L’ultimo è Lagonegro, area sud della Basilicata. Quasi seimila anime, alle prese con vere e proprie acrobazie per far quadrare quei conti che da tempo non tornavano. L’anno scorso dalla Regione l’amministrazione riuscì a farsi dare un sostanzioso contributo, oggi, invece, la strada del crac è segnata. Da una sentenza della Corte dei Conti che ha «bocciato» il piano di riequilibro presentato, accusando l’Ente di «aver abusato dello strumento» e di non averlo «utilizzato come effettivo momento di efficientamento strutturale e concreto delle proprie patologie di insana gestione finanziaria». Per il Comune di Lagonegro il «buco» è di 6 milioni e mezzo di euro ed è stato causato anche dai costi della politica. Da quelle spese che, seppure «in un contesto di precarietà finanziaria sono aumentate invece di ridursi».
In Basilicata, però, la lista dei comuni in difficoltà è decisamente lunga. Almeno 80 comuni sui 131 complessivi. Più della metà e, nella gran parte, tutti al di sotto dei 3mila abitanti. Uno scenario da «guerra» che potrebbe portarli a seguire il destino di Lagonegro e dello stesso capoluogo di regione. Perché nonostante gli sforzi a pesare sui Comuni è quel mix tra il taglio dei fondi statali e la crisi economica che si abbatte pesantemente sulle famiglie. In poche parole i soldi a disposizione che diventano sempre meno.

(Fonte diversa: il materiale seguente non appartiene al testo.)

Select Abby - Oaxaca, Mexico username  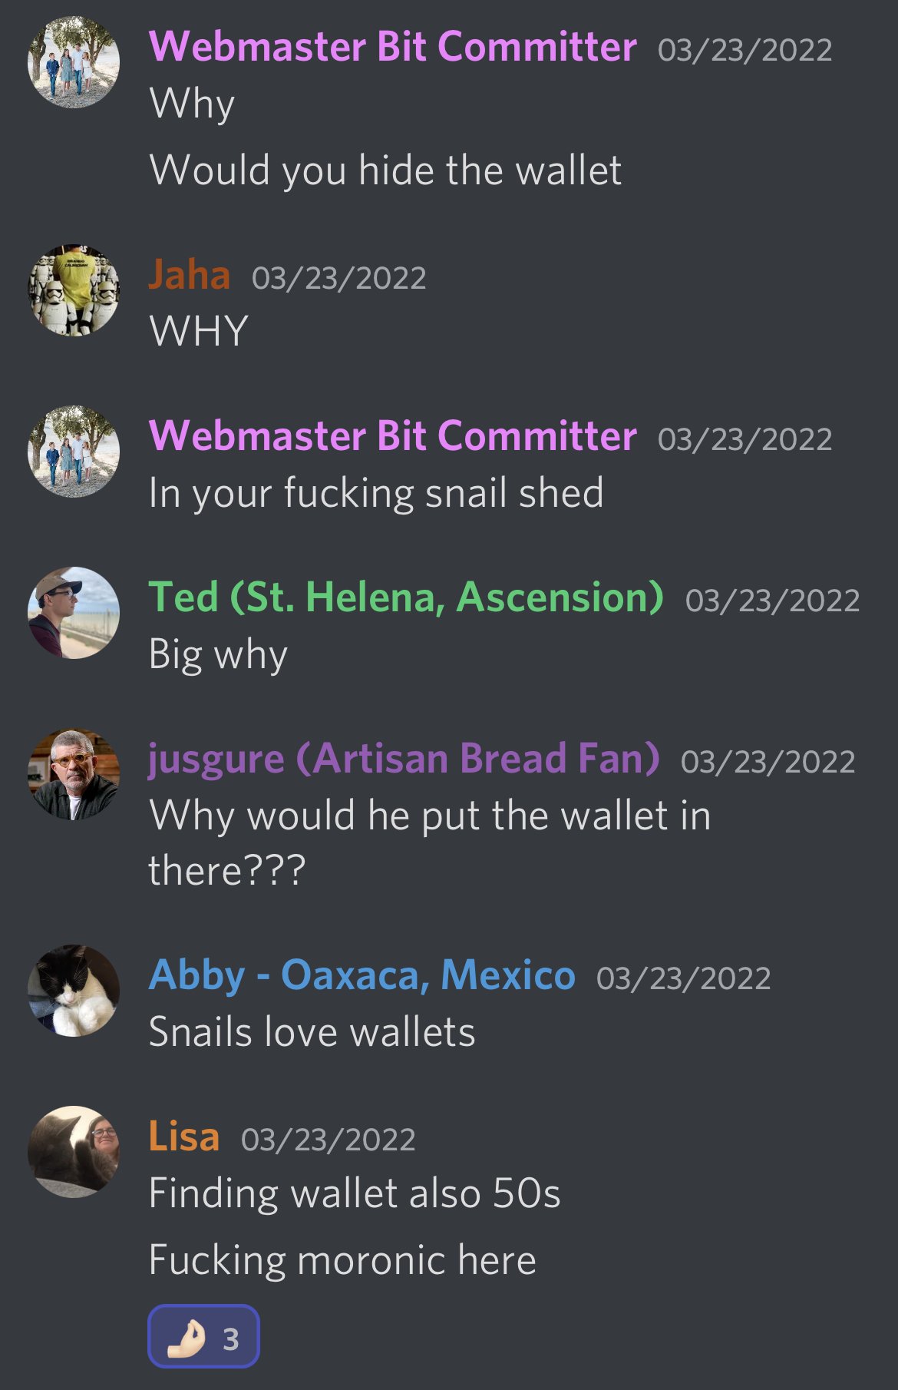coord(362,975)
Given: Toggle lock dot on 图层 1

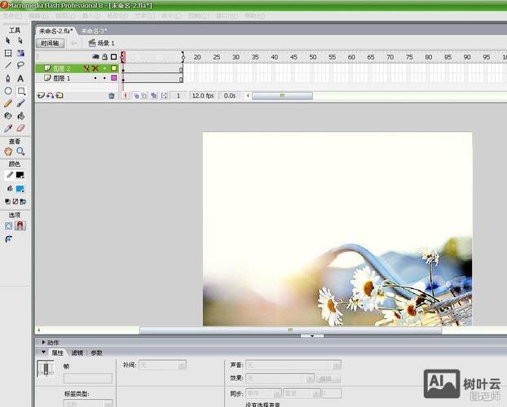Looking at the screenshot, I should 104,79.
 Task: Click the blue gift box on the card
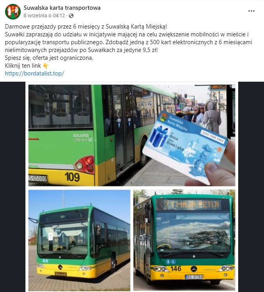(x=158, y=136)
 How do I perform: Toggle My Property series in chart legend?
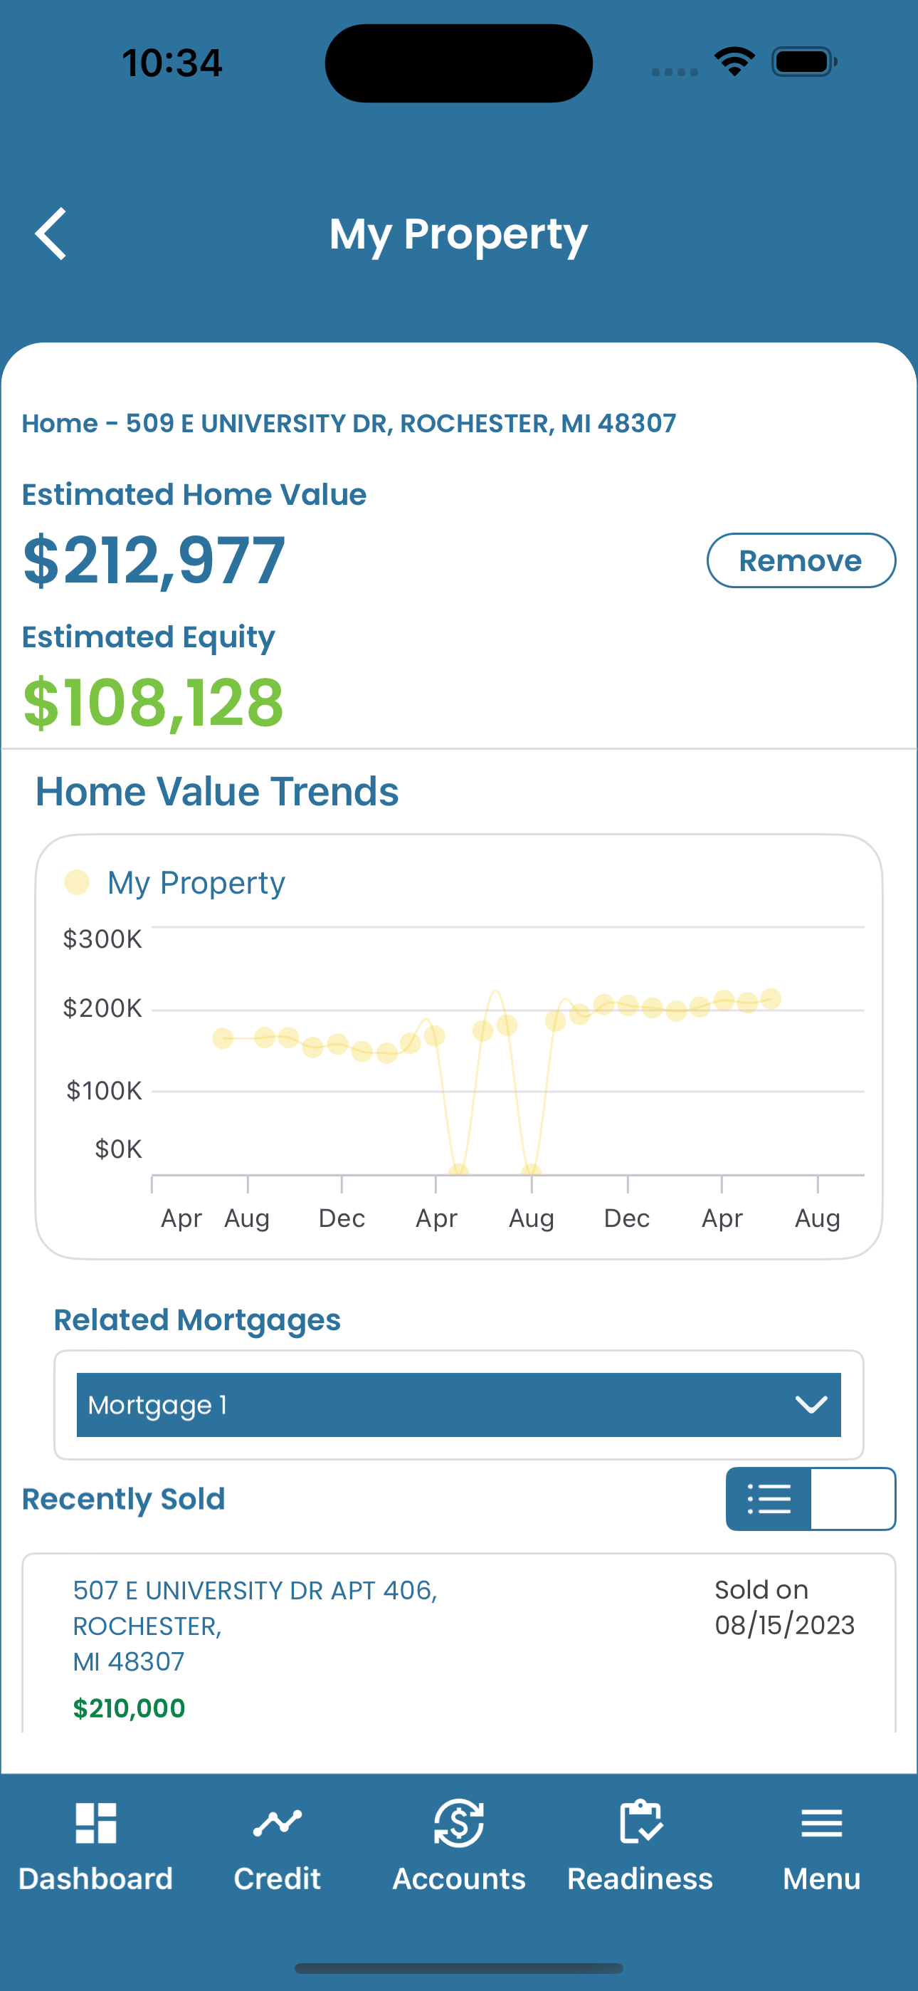pyautogui.click(x=175, y=882)
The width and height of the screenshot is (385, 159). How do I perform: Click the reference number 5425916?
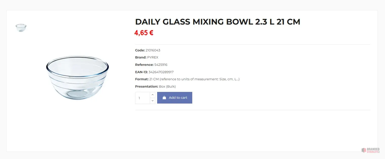point(161,65)
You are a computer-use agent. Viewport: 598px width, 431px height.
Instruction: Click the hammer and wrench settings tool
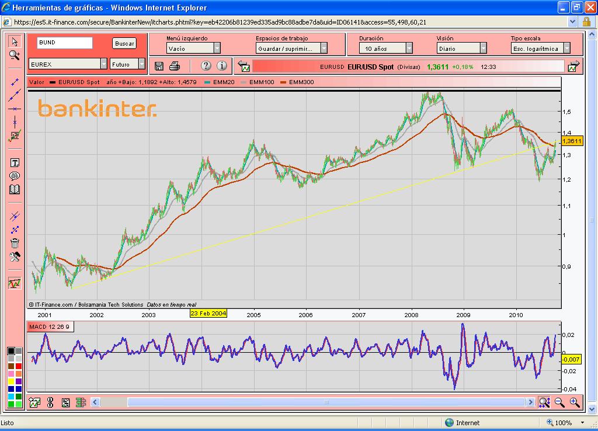15,256
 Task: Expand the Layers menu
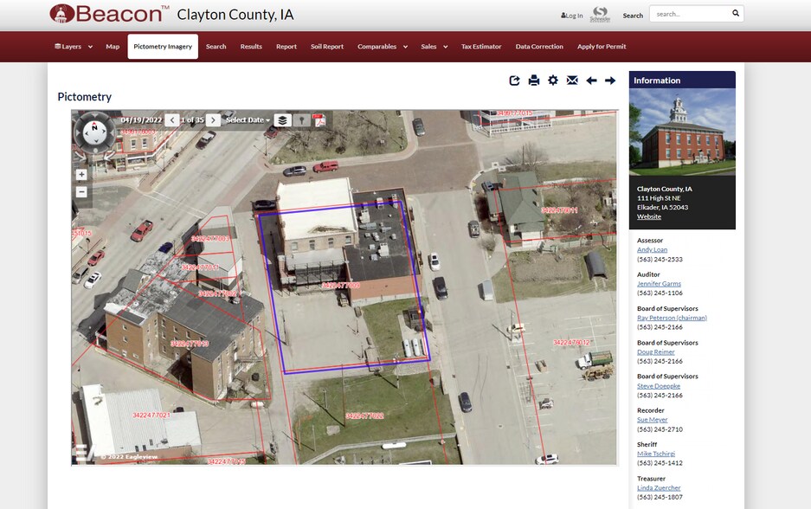[x=74, y=47]
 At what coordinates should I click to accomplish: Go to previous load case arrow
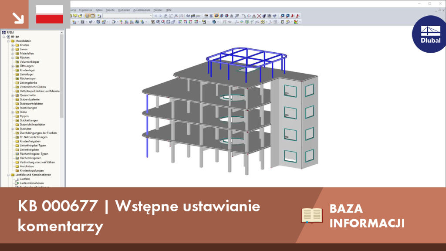155,16
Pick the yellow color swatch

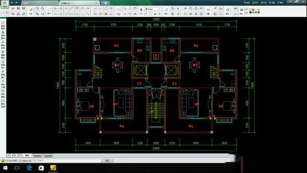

Per fronteggiarlo spesso in Basilicata le amministrazioni bussano alle casse della Regione. Ed il «soccorso» puntualmente arriva. Come nel caso di Potenza, ad esempio, che dopo la dichiarazione di dissesto si è vista assegnare ben 32 milioni di euro. Fondi spalmati in cinque anni, ma che sono serviti a pagare debiti pregressi e a fronteggiare una situazione contabile decisamente drammatica. O come nel caso di Montescaglioso, comune del Materano, che i fondi non solo li ha ottenuti lo scorso anno ma conta di incassarli anche quest’anno. Con l’assestamento di bilancio che si deve votare a settembre. «La Regione quest’anno ci darà 500mila euro - spiega il sindaco Vincenzo Zito - ma di sicuro non salva il bilancio del nostro Comune. Certo, non siamo nella fase del crac, sia chiaro: stiamo andando nella direzione di un rientro dai debiti, anche grazie al piano di ri-equilibrio approvato nel 2103». Un percorso di stabilizzazione dei conti, quindi. Senza il quale ogni aiuto diventa inutile. Comprese le royalty, quei fondi del greggio di cui beneficiano i comuni di quella Val d’Agri, cuore pulsante della «Basilicata saudita». Comuni ricchi sì, ma non tanto da evitare il default. Perché, nonostante l’immagine collettiva di paesi dalle casse piene, quei soldi non possono essere certo consumati per la spesa corrente ossia per pagare stipendi o mettere riparo alle uscite impreviste. No, qui fondi possono essere utilizzati solo per gli investimenti e quindi, scuole, strade, opere di contrasto al dissesto idrogeologico. Certo, interventi importanti ma nulla in grado di fronteggiare i tagli ai finanziamenti di cui da anni soffrono i comuni italiani. Come conferma il presidente dell’Anci Basilicata, Salvatore Adduce. «I tagli che per troppi anni hanno interessato i municipi li hanno messi in grande imbarazzo - dice Adduce - Il numero di amministrazioni che si può trovare in difficoltà in Basilicata è piuttosto cospicuo: certamente una parte consistente la troviamo tra i Comuni di piccola dimensione. Faccio presente che per 70 Comuni sotto i 2.500 abitanti chiediamo alla Regione Basilicata di alimentare il fondo di coesione, istituito molti anni fa, e fortunatamente sostenuto negli ultimi due anni da via Anzio, sebbene con una piccola cifra. Quest’anno abbiamo chiesto di ricomprendervi anche i municipi fino a 3mila, abitanti, per un totale di 79 enti»
Insomma, si cerca di fronteggiare, Ma fino a quando? Lo scenario non sembra dei più limpidi. Certo, qualcuno si affida alla «finanza creativa», qualcun’altro punta sull’innovazione ma la strada resta una sola. Quella dell’aggregazione. Dell’unione dei comuni.
«È evidente che non c’è moltissimo da fare: la pressione fiscale è ridondante e non si può aumentare ancora - conclude il presidente dell’Anci - C’è, però, la legge che ci aiuta e chi impone l’unione dei comuni: bisogna unificare funzioni e servizi per prepararsi ad un futuro in tale direzione. L’unione non porta risparmi nell’immediato. Anzi, chiede subito investimenti. In un periodo a medio e lungo termine, però, questa strada se seguita porterà risultati».